Right now many people and companies continue to freeboot, impacting the economy of Youtube channels and creators. But how is this happening exactly? Remember those ads showing when you start watching a video on Youtube? Well this is part of the revenue sharing strategy from Youtube, in which the site shares a percentage of money given by companies for advertisement to the creator of the video where the ads are being shown. Believe it or not, there are people that make a living in Youtube, but they need a large number of views to make a real income from their videos. If someone posts and shares a freebooted video, the views from the freebooted video are not counted toward the number of views that are profitable to the creators. In other words, each time a freebooted video is watched, the creator of such video loses the opportunity to make a profit.

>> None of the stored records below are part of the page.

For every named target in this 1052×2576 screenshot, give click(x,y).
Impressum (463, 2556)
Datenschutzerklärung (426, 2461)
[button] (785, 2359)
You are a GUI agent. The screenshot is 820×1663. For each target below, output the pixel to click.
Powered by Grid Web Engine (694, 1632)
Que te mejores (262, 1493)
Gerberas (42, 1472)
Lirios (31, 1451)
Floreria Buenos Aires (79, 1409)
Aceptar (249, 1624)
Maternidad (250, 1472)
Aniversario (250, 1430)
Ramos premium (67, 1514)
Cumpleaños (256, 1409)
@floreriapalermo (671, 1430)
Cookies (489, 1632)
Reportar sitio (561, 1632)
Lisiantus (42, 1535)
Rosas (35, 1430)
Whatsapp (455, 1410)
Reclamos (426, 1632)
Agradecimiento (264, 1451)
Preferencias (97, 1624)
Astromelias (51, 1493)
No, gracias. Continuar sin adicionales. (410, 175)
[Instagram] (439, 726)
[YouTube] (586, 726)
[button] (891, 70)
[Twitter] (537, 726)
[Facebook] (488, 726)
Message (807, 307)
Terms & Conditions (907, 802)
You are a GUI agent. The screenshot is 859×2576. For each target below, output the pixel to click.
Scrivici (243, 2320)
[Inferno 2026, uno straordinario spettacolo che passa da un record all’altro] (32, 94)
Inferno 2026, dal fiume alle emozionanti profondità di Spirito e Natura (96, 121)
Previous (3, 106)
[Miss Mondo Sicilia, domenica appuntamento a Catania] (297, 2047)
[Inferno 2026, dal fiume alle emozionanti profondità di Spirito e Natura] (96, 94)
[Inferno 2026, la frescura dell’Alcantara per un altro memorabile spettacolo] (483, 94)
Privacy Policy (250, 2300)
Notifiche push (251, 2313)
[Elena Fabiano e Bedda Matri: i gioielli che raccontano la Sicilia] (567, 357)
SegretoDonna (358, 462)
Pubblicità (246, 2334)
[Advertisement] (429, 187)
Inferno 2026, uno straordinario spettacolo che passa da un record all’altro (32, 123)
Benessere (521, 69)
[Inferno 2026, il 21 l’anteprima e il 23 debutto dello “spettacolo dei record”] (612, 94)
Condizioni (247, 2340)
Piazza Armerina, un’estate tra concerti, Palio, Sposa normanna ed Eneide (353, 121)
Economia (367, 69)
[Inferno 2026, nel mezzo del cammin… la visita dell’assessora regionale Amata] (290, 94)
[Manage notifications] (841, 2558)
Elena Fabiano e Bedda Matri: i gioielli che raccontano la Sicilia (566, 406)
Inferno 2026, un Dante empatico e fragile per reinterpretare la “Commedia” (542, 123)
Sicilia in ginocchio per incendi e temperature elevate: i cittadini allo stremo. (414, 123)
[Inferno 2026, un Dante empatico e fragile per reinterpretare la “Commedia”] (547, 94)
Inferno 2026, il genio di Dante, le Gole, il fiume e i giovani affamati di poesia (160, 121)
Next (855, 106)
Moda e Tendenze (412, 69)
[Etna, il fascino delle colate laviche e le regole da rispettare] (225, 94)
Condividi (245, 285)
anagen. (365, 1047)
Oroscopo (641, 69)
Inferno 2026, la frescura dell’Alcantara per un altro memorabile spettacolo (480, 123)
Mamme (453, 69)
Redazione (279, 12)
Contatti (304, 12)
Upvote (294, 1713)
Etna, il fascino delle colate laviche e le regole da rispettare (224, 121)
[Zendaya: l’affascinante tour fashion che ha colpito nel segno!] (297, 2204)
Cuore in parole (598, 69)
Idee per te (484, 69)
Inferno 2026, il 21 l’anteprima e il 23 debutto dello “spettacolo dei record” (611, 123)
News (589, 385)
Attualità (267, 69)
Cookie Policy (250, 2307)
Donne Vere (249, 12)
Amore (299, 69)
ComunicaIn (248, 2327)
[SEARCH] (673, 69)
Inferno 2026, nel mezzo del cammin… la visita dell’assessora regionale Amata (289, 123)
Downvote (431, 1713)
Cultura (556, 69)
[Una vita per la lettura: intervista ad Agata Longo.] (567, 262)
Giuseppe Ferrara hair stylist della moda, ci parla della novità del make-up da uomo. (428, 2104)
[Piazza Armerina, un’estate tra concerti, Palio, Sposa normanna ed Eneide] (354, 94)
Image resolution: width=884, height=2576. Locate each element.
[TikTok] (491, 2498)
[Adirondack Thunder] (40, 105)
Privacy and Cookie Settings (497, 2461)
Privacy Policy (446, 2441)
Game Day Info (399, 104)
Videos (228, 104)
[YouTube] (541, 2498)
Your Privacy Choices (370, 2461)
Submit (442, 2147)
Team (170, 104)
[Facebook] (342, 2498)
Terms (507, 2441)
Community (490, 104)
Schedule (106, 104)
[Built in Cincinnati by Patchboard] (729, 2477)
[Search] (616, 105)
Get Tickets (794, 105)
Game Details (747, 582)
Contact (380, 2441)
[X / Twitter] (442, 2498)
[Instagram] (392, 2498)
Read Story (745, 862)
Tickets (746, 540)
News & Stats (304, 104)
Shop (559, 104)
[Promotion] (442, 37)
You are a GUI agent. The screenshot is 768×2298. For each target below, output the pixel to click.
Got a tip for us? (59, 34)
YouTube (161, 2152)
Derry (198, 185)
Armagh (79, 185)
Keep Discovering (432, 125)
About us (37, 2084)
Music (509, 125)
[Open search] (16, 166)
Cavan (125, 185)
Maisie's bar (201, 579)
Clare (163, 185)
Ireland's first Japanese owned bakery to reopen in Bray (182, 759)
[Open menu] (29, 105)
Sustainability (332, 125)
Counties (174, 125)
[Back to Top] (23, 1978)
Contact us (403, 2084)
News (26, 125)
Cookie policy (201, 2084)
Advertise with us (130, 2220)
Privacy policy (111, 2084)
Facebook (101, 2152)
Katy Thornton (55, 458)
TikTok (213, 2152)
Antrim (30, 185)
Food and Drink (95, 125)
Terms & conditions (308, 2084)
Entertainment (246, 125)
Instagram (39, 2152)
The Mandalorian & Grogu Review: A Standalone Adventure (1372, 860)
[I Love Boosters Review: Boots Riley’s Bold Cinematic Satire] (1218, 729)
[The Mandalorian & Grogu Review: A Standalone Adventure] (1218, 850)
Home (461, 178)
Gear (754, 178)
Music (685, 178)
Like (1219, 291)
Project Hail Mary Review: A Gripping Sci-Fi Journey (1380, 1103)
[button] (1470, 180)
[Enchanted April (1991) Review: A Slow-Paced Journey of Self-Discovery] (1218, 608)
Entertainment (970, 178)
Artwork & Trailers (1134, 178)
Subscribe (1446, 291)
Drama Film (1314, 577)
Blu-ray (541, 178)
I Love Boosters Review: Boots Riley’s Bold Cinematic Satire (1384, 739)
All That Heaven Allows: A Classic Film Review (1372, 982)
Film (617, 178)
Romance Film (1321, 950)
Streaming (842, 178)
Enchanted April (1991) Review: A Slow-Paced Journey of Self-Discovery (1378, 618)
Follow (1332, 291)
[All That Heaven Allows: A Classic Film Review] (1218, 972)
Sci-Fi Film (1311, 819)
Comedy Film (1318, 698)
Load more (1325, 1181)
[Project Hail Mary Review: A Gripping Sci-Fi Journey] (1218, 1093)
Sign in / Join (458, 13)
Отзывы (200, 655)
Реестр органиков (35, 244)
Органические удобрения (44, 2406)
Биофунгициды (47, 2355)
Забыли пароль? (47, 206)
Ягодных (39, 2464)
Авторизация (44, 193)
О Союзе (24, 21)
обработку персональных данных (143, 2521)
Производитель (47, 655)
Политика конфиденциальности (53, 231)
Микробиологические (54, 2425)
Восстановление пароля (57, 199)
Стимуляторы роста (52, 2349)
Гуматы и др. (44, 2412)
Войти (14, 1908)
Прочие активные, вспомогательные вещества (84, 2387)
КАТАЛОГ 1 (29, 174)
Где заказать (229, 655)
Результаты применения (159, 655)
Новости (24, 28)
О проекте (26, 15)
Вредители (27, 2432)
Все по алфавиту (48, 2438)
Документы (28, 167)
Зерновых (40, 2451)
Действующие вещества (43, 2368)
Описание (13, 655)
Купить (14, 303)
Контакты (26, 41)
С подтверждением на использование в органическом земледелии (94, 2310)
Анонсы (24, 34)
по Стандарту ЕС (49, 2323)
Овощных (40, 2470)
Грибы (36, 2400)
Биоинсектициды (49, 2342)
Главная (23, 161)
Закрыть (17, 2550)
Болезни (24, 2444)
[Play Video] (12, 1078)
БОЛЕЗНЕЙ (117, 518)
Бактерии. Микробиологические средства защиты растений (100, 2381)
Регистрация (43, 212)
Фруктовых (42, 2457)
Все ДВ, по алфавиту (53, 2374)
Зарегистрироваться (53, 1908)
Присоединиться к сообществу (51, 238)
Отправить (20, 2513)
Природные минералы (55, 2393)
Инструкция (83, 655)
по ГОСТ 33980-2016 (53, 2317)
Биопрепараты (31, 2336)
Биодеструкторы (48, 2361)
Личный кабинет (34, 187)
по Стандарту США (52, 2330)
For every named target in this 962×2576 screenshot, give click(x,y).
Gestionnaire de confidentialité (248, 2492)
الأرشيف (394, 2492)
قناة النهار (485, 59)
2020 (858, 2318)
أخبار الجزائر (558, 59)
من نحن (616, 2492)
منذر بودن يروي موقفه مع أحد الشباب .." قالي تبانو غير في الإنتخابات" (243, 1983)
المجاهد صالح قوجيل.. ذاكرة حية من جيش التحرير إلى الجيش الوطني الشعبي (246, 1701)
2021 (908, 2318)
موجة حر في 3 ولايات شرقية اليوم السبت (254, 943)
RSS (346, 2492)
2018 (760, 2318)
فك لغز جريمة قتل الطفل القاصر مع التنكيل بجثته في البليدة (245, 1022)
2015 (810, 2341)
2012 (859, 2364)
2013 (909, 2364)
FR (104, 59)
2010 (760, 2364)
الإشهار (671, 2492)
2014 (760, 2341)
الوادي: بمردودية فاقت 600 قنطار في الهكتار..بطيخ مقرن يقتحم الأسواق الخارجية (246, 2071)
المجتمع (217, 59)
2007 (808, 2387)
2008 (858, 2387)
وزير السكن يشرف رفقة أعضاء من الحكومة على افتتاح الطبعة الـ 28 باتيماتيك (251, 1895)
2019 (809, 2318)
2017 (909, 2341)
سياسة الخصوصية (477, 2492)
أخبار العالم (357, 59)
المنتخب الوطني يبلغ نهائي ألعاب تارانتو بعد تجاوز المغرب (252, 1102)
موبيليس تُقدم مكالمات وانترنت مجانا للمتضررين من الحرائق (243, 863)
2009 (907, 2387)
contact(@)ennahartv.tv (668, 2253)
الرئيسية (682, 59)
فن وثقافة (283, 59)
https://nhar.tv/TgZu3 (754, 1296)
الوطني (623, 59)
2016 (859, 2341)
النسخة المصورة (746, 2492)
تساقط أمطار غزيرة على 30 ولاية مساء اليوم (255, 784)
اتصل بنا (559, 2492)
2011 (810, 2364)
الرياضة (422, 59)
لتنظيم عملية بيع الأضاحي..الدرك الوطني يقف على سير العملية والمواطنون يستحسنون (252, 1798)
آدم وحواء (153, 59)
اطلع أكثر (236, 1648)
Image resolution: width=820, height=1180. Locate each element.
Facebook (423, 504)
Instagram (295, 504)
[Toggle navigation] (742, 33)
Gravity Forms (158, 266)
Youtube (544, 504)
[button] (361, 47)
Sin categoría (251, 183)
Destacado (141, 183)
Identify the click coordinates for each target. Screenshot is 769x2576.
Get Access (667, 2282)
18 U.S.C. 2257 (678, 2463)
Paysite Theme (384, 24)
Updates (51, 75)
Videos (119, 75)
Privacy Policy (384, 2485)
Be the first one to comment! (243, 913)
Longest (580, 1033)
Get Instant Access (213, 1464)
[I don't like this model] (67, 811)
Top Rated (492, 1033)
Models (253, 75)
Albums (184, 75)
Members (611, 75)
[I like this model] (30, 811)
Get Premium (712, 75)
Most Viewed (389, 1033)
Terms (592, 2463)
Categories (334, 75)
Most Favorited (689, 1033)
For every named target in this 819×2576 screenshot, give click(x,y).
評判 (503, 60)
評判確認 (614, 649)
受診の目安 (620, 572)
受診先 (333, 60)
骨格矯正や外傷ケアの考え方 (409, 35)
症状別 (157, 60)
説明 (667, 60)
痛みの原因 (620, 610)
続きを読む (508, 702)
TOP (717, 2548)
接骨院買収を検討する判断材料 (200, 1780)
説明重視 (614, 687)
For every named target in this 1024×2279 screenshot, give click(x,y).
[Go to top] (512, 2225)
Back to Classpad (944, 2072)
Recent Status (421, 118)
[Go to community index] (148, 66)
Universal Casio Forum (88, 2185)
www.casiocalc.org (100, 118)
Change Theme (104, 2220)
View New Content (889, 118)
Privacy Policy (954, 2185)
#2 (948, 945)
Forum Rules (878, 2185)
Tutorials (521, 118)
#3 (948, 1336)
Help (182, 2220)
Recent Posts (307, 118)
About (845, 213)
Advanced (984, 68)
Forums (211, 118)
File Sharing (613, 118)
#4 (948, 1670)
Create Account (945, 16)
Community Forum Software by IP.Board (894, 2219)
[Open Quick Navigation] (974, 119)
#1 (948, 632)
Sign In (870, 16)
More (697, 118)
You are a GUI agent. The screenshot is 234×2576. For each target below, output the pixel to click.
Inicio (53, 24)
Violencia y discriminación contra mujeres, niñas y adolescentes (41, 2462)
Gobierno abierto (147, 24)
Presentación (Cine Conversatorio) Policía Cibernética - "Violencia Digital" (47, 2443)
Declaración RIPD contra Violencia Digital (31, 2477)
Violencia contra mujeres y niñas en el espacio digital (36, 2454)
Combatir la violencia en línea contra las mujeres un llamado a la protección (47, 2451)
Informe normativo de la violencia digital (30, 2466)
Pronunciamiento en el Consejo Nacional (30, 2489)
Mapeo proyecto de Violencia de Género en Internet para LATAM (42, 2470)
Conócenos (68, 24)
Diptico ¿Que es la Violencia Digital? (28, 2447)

Youtube video bloggers (Vloggers) around the world have started the conversations about how this dishonest practice affects their industry, pointing in particular the lack of protection they have in some social networks and sites. Specifically, Facebook has become one of the most criticized sites by the vloggers, given that the massive number of Facebook users represents the vlogger’s main opportunity loss.

Hank Green, American entrepreneur, blogger, and vlogger, famous for his YouTube channel “Vlog Brothers”, published a blog post where he accused Facebook of cheating, lying, and downright stealing video content. Facebook responded to this accusation arguing that they are committed to help people and organizations protect their intellectual property rights, but the company has not made any substantial changes to their video management platform to prevent freebooting.

What can you do to prevent it?

If you want to promote an artist, a creator, or a vlogger; you need to provide the URL to the source material allowing users to directly access to the original media site. You can also help by reporting those videos that are being freebooted on social media and other sources. These solutions are free and take only a few clicks. It comes back to the average user to make the internet a better place.